▶ **TASK TO CARRY OUT**:
Answer these from the abstract about a kidney patient facing covid-19:
(a) What Greek word does it give as the source of "pandemic," and what does that word mean?
(b) What are the patient's personal testimonies used to bring to light?
(c) What treatment does the research look at undergoing before and during the pandemic?

▶ **SUPPLIED PASSAGE**:
Haunted by death: a chronic kidney patient facing the covid-19
DOI:
https://doi.org/10.1590/Keywords:
Chronic Kidney Disease, Hemodialysis, covid-19 PandemicAbstract
Although it has become a “pandemic” (from the greek, pandemías, “all people”), covid-19 is experienced in different ways, with the risk of infection and preventive measures being not at all equivalent among the population. It is a multifaceted social process, the meanings of which vary enormously, especially among those with comorbidities, who are more vulnerable to the coronavirus. When analyzed empirically, covid-19 reveals a multiplicity of experiences and meanings, which place the (supposedly) universal categories of “pandemic”, “social isolation”, “death”, and so on. The biggest health and humanitarian crisis of this century therefore has many dimensions, dimensions that are produced in specific social contexts, according to varied subjectivities and practices. Thus, based on personal testimonies, this research brings to light the unique experiences of a chronic kidney patient, with the purpose of analyzing the challenges of undergoing hemodialysis before and during the pandemic, comparing the “passage” of a world without coronavirus for a world with coronavirus. Because understanding the impacts of the coronavirus on the life of someone who was already surrounded by some serious disturbance, allows access to another reality of covid-19, less global and more local, but as crucial as any other.

[Stored data]
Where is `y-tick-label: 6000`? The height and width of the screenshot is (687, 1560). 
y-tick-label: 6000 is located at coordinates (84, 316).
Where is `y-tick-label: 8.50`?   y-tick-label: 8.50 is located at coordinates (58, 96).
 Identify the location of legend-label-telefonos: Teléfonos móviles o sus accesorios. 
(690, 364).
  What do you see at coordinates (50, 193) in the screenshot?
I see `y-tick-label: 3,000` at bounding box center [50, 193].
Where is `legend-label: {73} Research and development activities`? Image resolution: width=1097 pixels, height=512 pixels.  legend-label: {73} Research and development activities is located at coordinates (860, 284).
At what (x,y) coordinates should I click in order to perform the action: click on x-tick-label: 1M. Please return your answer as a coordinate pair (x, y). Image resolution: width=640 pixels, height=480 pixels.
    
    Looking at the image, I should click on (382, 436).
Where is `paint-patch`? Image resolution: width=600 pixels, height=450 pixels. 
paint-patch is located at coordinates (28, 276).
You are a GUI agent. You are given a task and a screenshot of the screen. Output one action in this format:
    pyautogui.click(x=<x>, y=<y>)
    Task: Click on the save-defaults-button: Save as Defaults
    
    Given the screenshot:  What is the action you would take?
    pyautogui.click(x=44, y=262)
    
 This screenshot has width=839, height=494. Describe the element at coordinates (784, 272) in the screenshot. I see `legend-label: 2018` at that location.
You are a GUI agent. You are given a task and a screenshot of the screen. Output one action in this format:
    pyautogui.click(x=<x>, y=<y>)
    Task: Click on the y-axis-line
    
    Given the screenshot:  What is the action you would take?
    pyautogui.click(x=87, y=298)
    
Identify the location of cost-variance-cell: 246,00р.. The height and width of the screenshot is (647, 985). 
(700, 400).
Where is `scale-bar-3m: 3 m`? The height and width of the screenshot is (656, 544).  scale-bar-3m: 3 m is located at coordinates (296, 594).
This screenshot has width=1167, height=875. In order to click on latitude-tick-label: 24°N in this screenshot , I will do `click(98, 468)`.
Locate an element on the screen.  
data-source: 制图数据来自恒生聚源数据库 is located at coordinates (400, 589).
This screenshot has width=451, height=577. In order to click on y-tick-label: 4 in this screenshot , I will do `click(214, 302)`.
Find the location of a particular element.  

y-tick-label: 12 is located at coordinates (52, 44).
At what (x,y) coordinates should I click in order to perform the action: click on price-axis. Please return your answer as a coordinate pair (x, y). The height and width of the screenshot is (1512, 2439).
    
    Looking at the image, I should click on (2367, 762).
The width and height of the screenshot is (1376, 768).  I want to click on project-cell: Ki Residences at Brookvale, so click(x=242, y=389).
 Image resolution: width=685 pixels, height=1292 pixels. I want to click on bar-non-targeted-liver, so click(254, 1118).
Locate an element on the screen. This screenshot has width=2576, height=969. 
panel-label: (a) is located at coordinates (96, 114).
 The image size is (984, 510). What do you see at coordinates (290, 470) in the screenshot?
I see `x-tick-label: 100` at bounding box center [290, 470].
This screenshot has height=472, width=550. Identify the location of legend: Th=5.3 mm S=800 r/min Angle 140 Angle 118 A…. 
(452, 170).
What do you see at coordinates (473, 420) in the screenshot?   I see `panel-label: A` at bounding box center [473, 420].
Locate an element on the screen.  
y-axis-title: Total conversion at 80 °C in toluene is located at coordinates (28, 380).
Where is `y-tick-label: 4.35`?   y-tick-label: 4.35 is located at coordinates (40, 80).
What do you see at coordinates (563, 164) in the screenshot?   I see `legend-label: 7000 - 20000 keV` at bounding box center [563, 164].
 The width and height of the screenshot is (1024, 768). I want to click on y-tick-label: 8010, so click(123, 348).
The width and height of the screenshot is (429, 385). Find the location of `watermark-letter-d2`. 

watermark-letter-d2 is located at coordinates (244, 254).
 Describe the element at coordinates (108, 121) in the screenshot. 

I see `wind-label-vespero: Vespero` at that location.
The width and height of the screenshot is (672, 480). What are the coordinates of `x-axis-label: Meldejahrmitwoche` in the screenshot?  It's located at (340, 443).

▶ **SOLVED EXERCISE**:
(a) Pandemías, meaning "all people."
(b) The unique experiences of a chronic kidney patient.
(c) Hemodialysis.